▶ Records for this task
----------

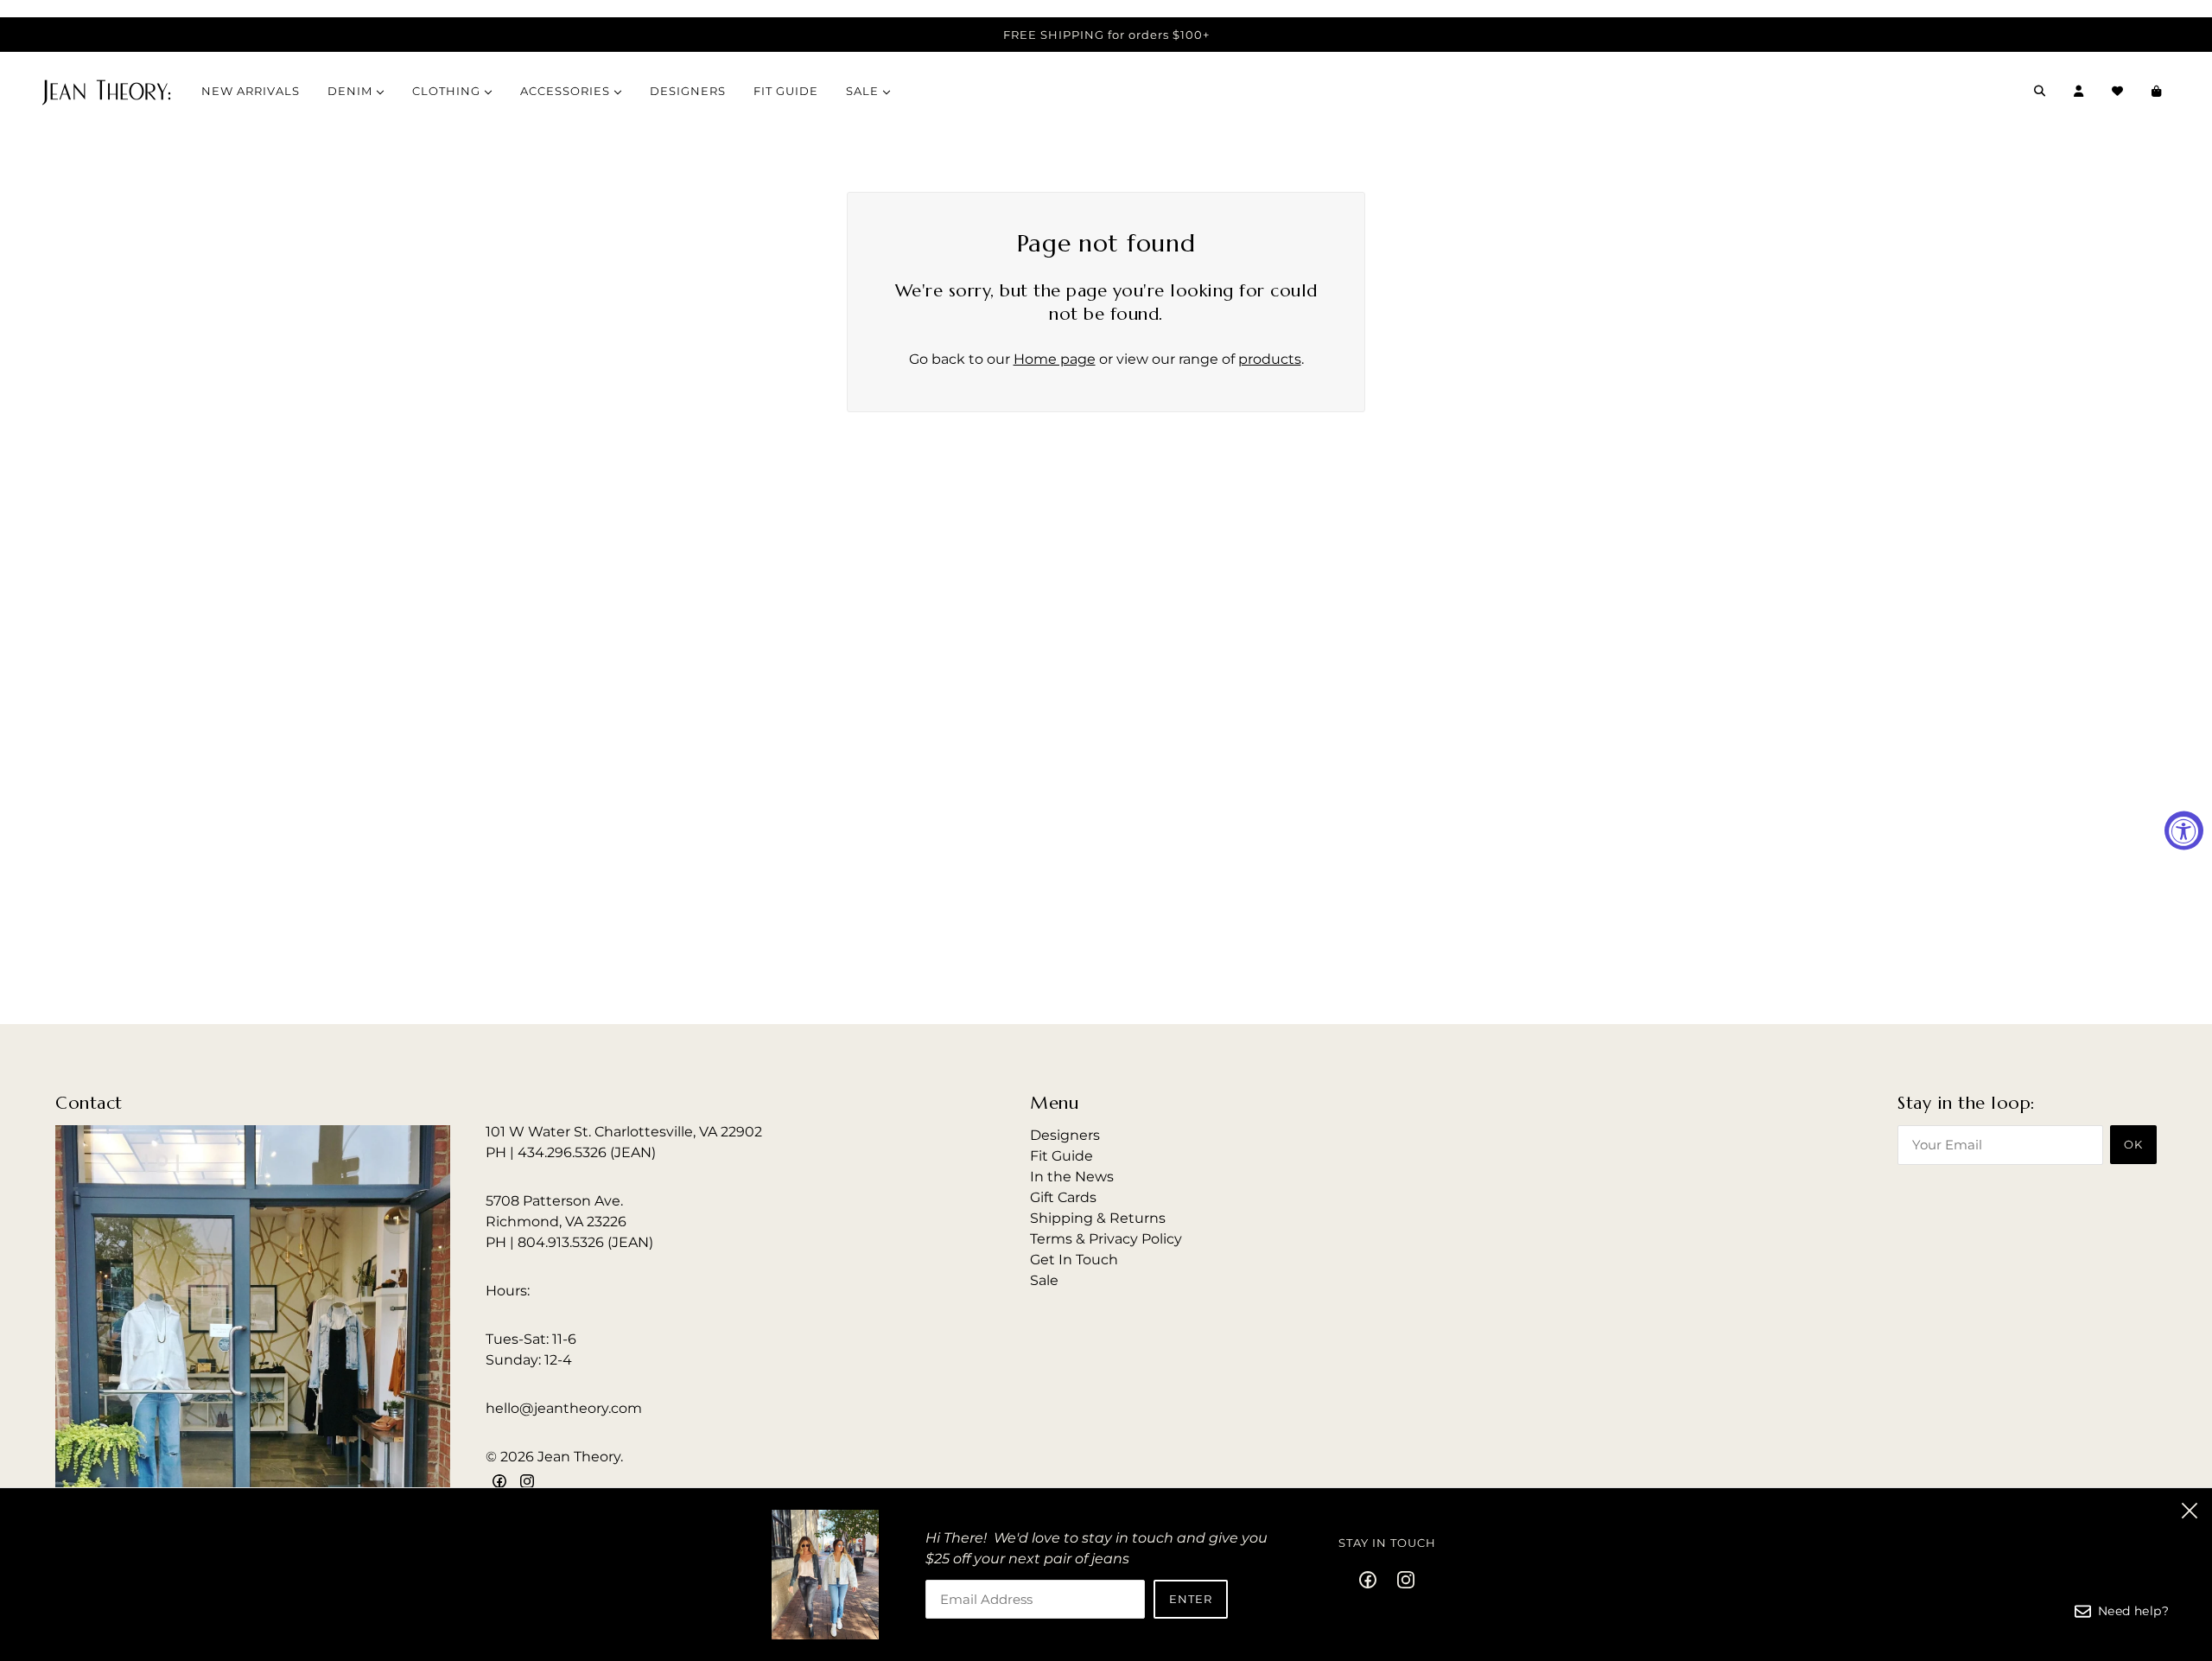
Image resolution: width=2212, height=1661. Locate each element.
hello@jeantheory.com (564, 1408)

----------

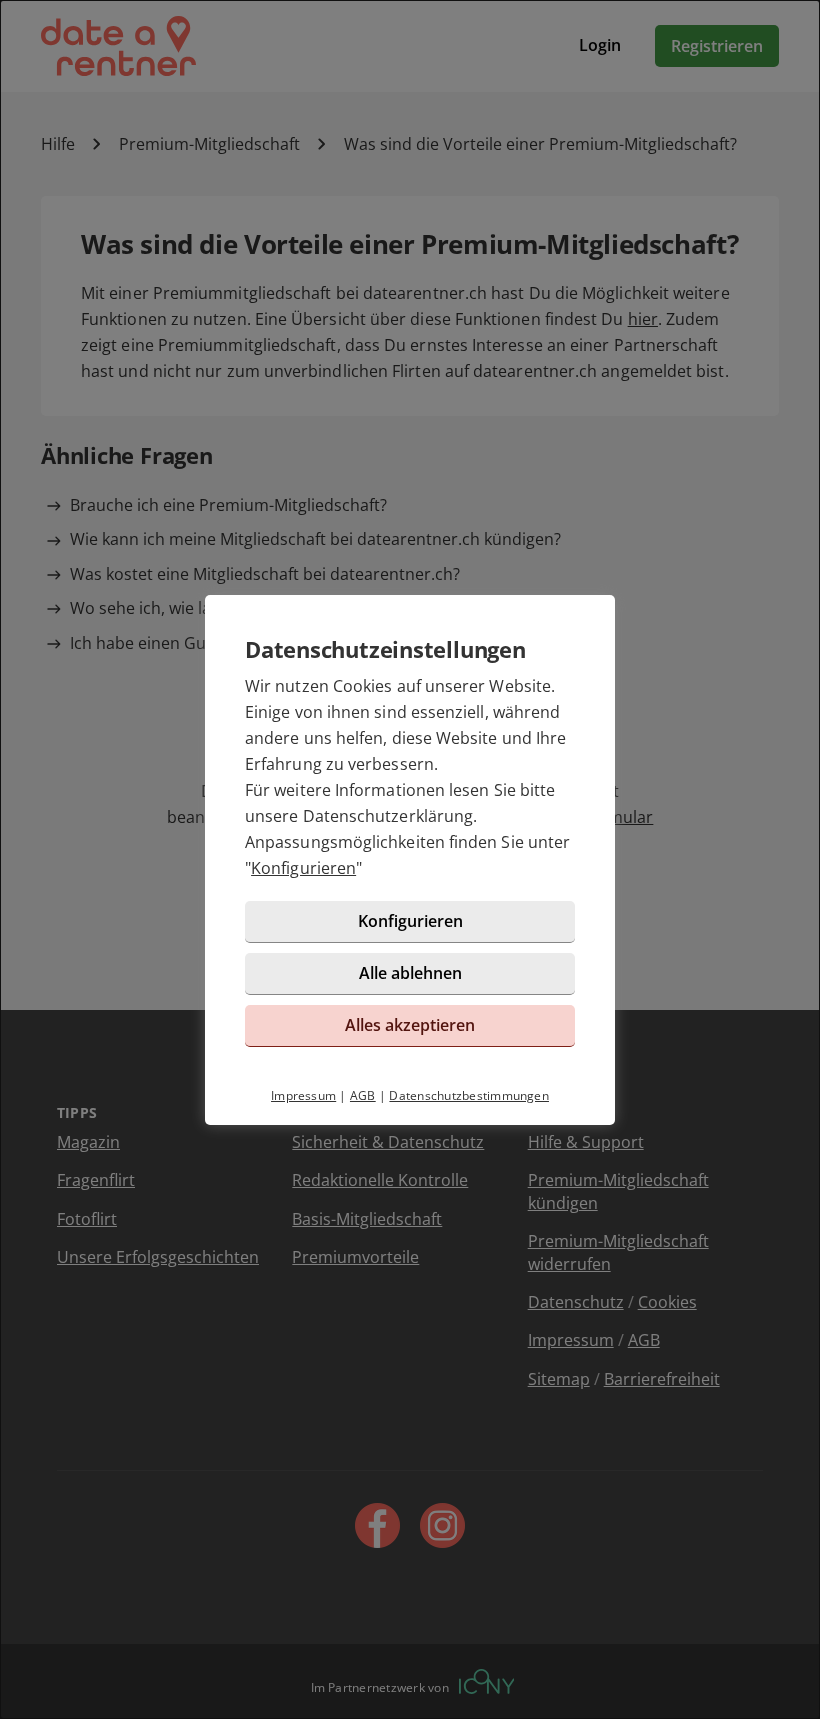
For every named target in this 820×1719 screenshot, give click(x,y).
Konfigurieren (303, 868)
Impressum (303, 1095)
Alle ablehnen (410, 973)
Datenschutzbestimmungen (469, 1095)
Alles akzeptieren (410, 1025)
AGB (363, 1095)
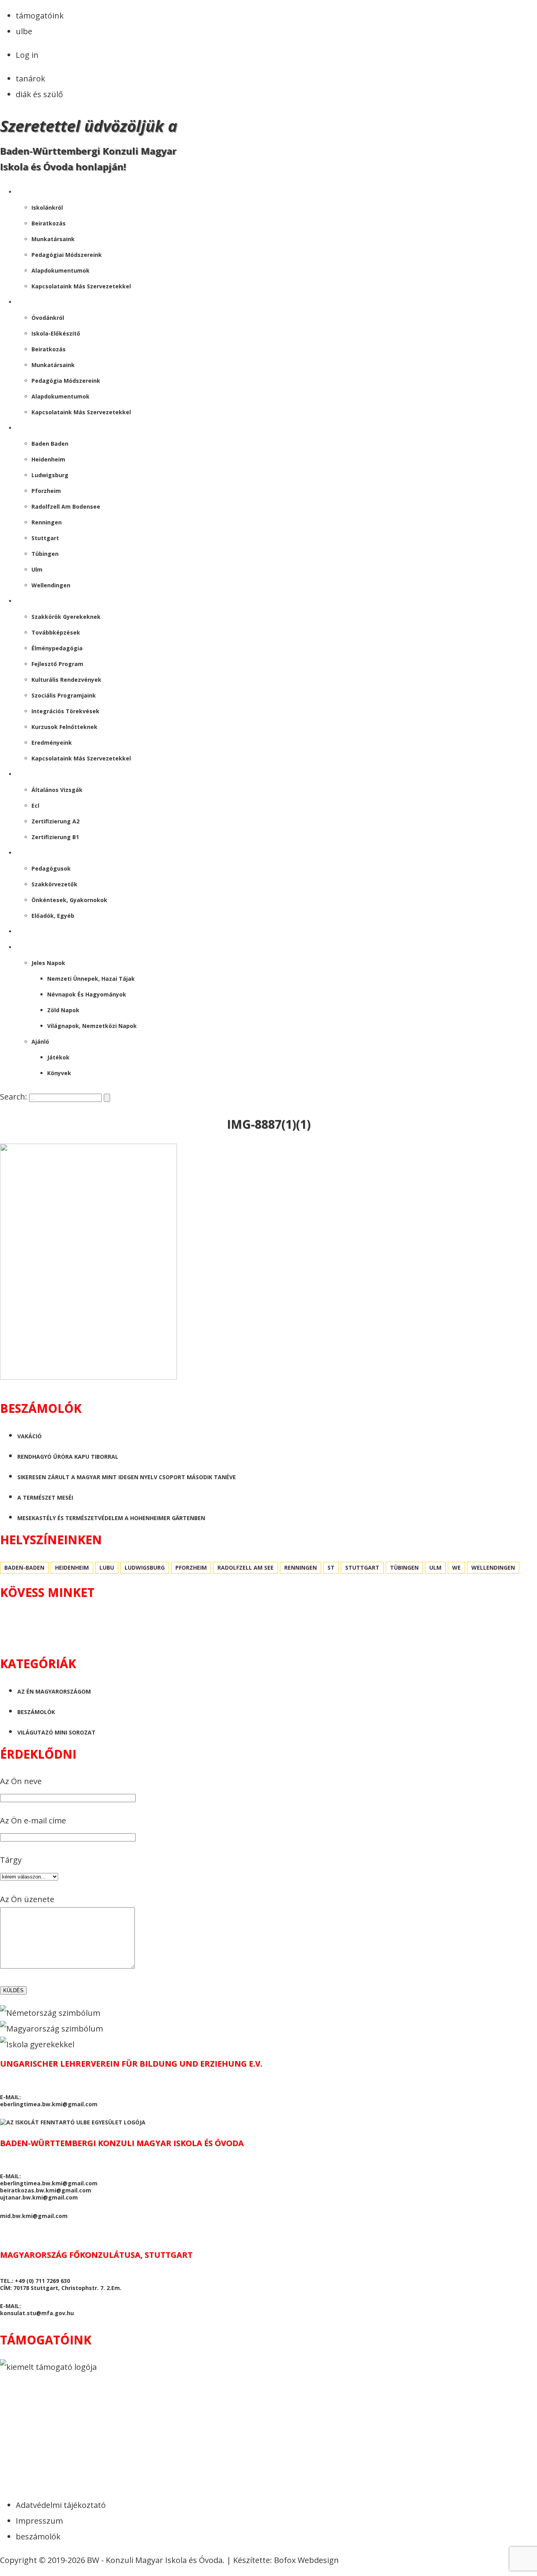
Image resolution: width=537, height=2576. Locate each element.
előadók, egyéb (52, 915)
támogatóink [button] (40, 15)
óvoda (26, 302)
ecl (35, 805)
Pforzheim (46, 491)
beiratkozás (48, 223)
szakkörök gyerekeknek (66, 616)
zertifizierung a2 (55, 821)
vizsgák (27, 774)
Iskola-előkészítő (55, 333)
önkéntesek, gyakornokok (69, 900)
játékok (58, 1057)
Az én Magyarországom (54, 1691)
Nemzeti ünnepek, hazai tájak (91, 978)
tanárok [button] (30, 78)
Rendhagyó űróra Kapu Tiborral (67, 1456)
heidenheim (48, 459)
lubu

----------

▶ Prompt
For the listing above, give the number of lines in which the string "width" occurs, and nothing else.

▶ Answer below
2